Hace alrededor de ocho años leía en la prensa dominicana la reseña del juicio seguido al diputado electo del PRD, Radhamés García, acusado de traficar con ilegales, en concreto con chinos que, alegadamente, él traía desde Haití, donde se desempeñaba como cónsul, y a los que alojaba en hoteles de Santiago.
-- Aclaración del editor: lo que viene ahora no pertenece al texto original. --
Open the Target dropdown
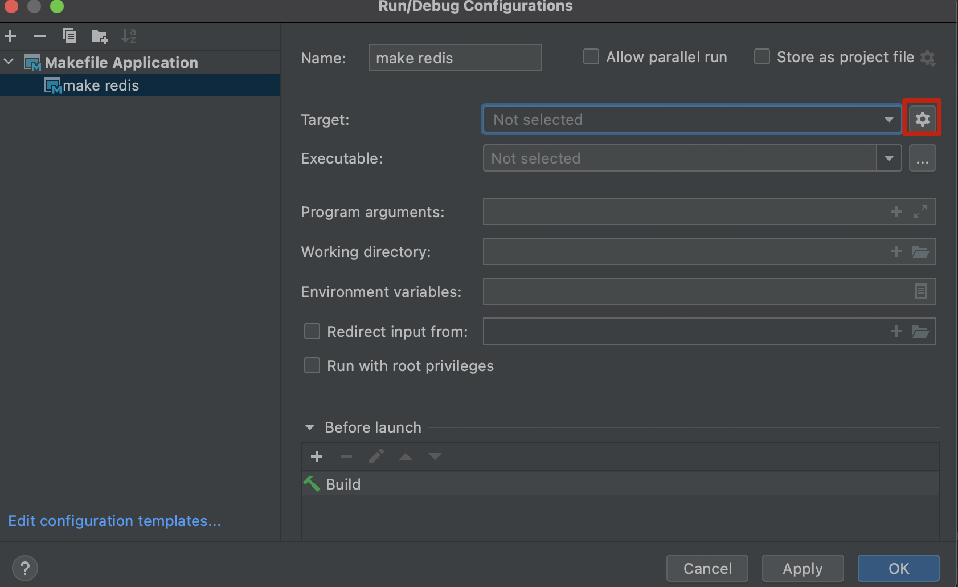Image resolution: width=958 pixels, height=587 pixels. 888,120
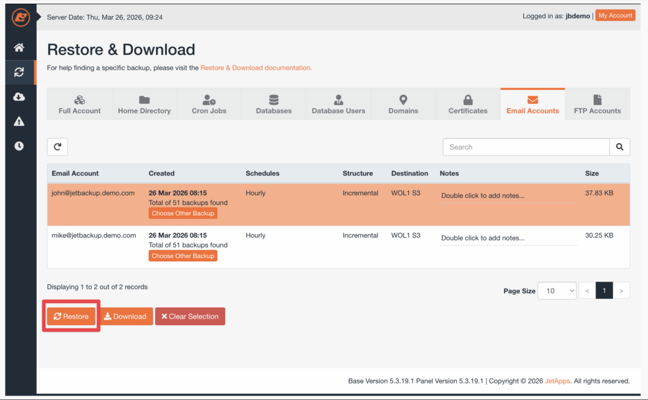648x400 pixels.
Task: Select the Restore & Download sidebar icon
Action: [19, 72]
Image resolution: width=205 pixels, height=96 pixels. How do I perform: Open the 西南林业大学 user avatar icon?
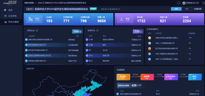184,3
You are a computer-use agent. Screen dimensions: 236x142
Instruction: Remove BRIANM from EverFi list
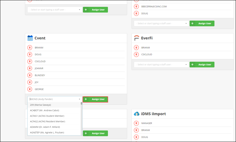coord(136,47)
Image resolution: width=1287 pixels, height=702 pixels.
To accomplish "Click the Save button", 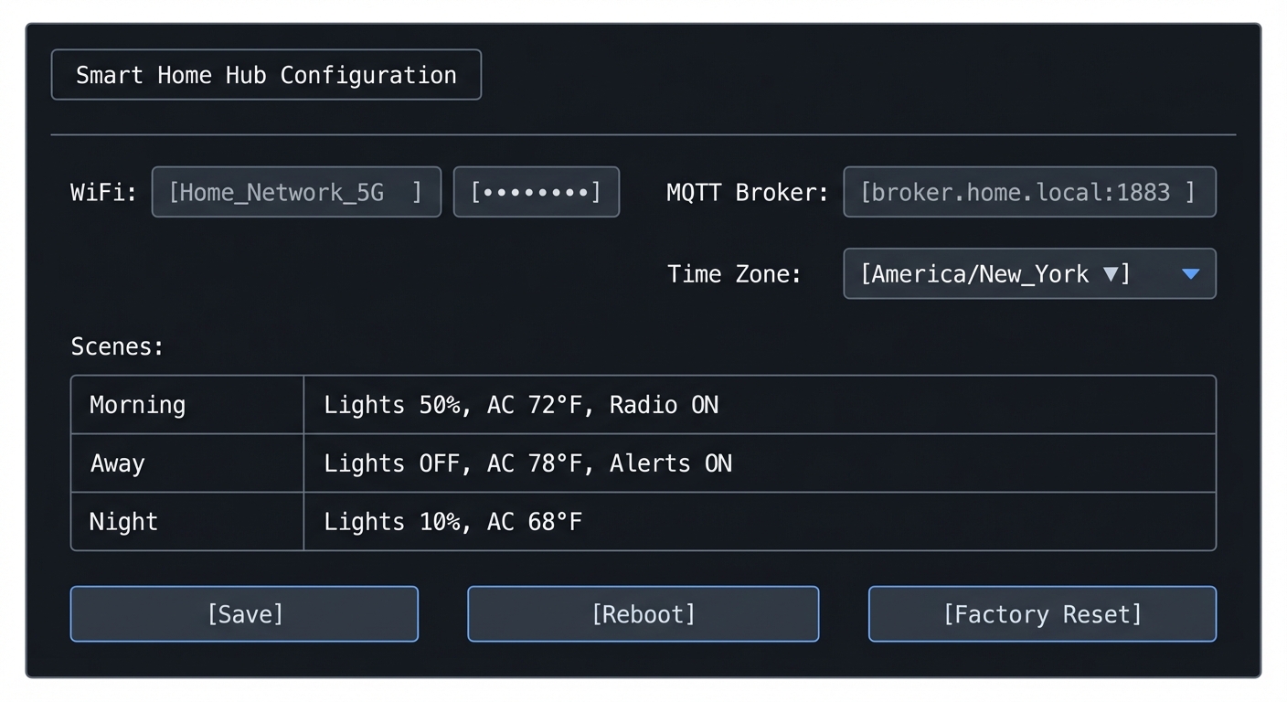I will click(244, 613).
Al margen del trasiego […]
Hace alrededor de ocho años leía en la prensa dominicana la reseña del juicio seguido al diputado electo del PRD, Radhamés García, acusado de traficar con ilegales, en concreto con chinos que, alegadamente, él traía desde Haití, donde se desempeñaba como cónsul, y a los que alojaba en hoteles de Santiago.
Al margen del trasiego del diputado entre la cárcel y la clínica, ya que se puso enfermo, y de alguna súbita aparición en una playa, obviamente, para mejor recuperarse de sus repentinos achaques, o su extraña juramentación a manos de uno de los ayudantes del presidente que sobrevivió a su función, lo que más me llamó la atención fue la bíblica defensa que del diputado hiciera su abogado, cuando, en medio de la audiencia, clamó por la inocencia de García diciendo: «Señoría… mi cliente, como Moisés, sólo trató de conducir a su pueblo a través del río Jordán».
Hasta donde uno sabía, Moisés condujo a su pueblo a través del desierto y si algún mar cruzó no fue el río Jordán, donde Juan, que no Moisés, se dedicaba a bautizar infieles, no precisamente chinos, pero me fascinó el esfuerzo del abogado y su cliente por acercar a los fríos y escépticos estrados tan cristianas referencias. Al fin y al cabo, ninguno de los diez mandamientos encomendados a Moisés para su divulgación, prohibía traficar con chinos.
Ignoro, porque la crónica periodística no lo reseñaba, si a continuación, abogado y cliente rasgaron sus honorables togas, pantalones y chaquetas blancas, arrojando sus vestiduras sobre la mesa del tribunal, mientras García agregaba: «Hipólito, en tus manos encomiendo mis chinos».
Este moderno pastor de ilegales no fue, sin embargo, crucificado entre otros dos traficantes ni consta que pronunciara entonces sentencias como aquella de: «Perdónalos Hipólito porque no saben lo que hacen» o «Presidente, presidente…¿por qué me has abandonado?», pero de justicia era destacar y así lo hice hasta qué punto aquella ley que aprobara la Cámara y que obligaba a sus miembros a leer todos los días pasajes bíblicos en el hemiciclo, había surtido sus benditos efectos entre los congresistas, así fuesen juramentados por el Gran Senedrín o nombrados en las silenciosas mazmorras de la ciudad.
Lo que no imaginaba entonces y ahora todavía me sorprende es hasta qué punto aquella peculiar defensa que algunos tomaran como un ardid del abogado era, realmente, un sincero acto de fe cristiana del diputado. Lo confirmo en estos días en que leo que, no conforme con salir airoso de su travesía por el desierto, saldada con 18 meses de penitencia, se propone llegar a la presidencia de la República… «Dios mediante», y siempre y cuando dejen de molestarle esas organizaciones de feministas a las que tilda de lesbianas, que insisten en crucificarle y para las que, supongo, también tiene evangelios que leerles y mensajes de paz que compartir, ahora que se define como pastor de almas, además de chinos.
Hasta va a inaugurar próximamente, gracias a la fuerza que le imprime Dios, la «clínica de los pobres», un centro médico de salud preventiva, con los millones de pesos que ha venido ahorrando en su dilatada e impune vida de sacrificio a los demás.